= Wardrop equilibrium =

In game theory and operations research, a Wardrop equilibrium is a concept developed by John Glen Wardrop for the prediction of traffic patterns in transportation networks that are subject to congestion.

The idea of traffic equilibrium originated as early as 1924, with Frank Knight. The concepts are related to the idea of Nash equilibrium in game theory developed separately. However, in transportation networks, there are many players, making the analysis complex.

In 1952, Wardrop stated two principles that formalize different notions of equilibrium, and introduced the alternative behaviour postulate of the minimization of the total travel costs.

== Wardrop's first principle ==
Wardrop's first principle of route choice, now known as "user equilibrium", "selfish Wardrop equilibrium" or just "Wardrop equilibrium", which is identical to the notion postulated by Knight, became accepted as a sound and simple behavioural principle to describe the spreading of trips over alternate routes because of congested conditions. It states:The journey times in all routes actually used are equal and less than those that would be experienced by a single vehicle on any unused route.The traffic flows that satisfy this principle are usually referred to as "user equilibrium" (UE) flows, since each user chooses the route that is the best. Specifically, a user-optimized equilibrium is reached when no user may lower his transportation cost through unilateral action. A variant is the stochastic user equilibrium (SUE), in which no driver can unilaterally change routes to improve his/her perceived, rather than actual, travel times.

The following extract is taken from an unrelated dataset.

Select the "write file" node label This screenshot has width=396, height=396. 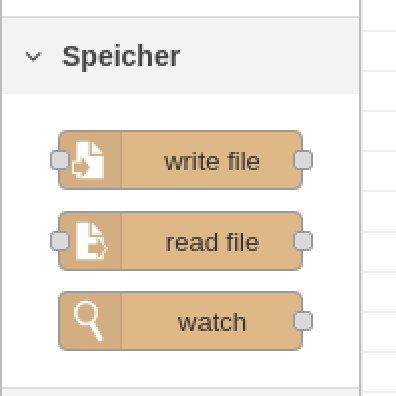tap(212, 161)
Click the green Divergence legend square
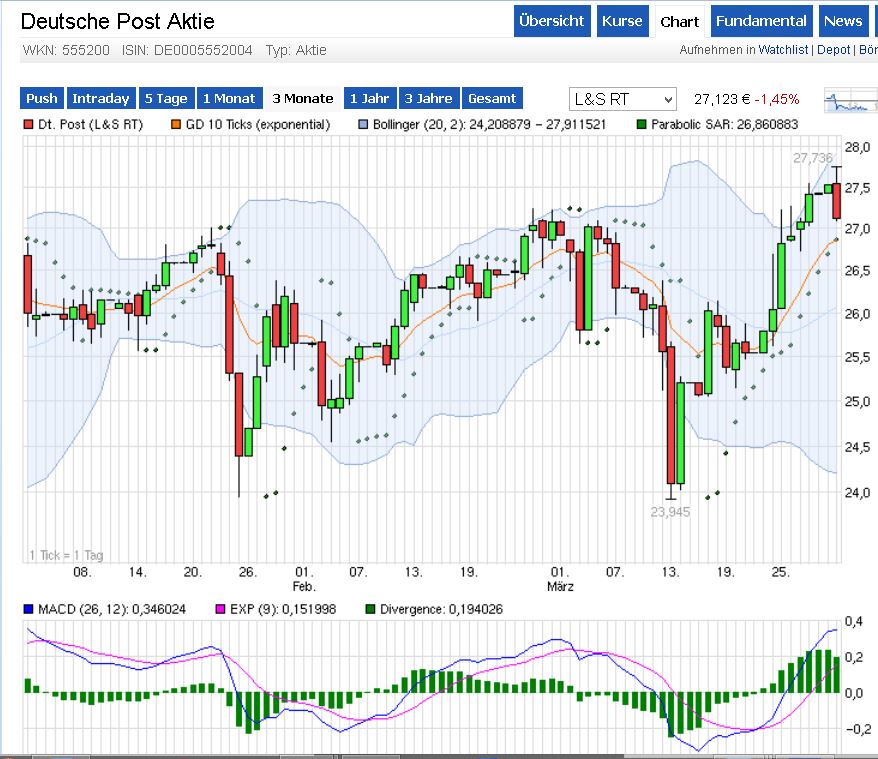The width and height of the screenshot is (878, 759). pos(370,609)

== Wardrop's second principle ==
Wardrop's second principle, now known as "system optimal" or "social Wardrop equilibrium" states that at equilibrium, the average journey time is at a minimum. That implies that all users behave cooperatively in choosing their routes to ensure the most efficient use of the whole system. For example, this would be the case if an omnipotent central authority could command users to take specific routes. Traffic flows satisfying Wardrop's second principle are generally deemed system optimal (SO). Economists and modellers have argued that it can be achieved with marginal cost road pricing, or by a central routing authority dictating route choices.

The potential fall in efficiency from social to selfish equilibria is an example of the price of anarchy.

== Computation ==
Wardrop did not provide algorithms for solving Wardrop equilibria, he simply defined them as desiderata. The first mathematical model of network equilibrium was formulated by Beckmann, McGuire and Winsten in 1956. As with Nash equilibria, simple solutions to selfish equilibrium can be found through iterative simulation, with each agent assigning its route given the choices of the others. This is very slow computationally. The Frank–Wolfe algorithm improves on this by exploiting dynamic programming properties of the network structure, to find solutions with a faster form of iteration. Creating new and faster algorithms for both selfish and social Wardrop equilibria remains an active research topic in the 2010s.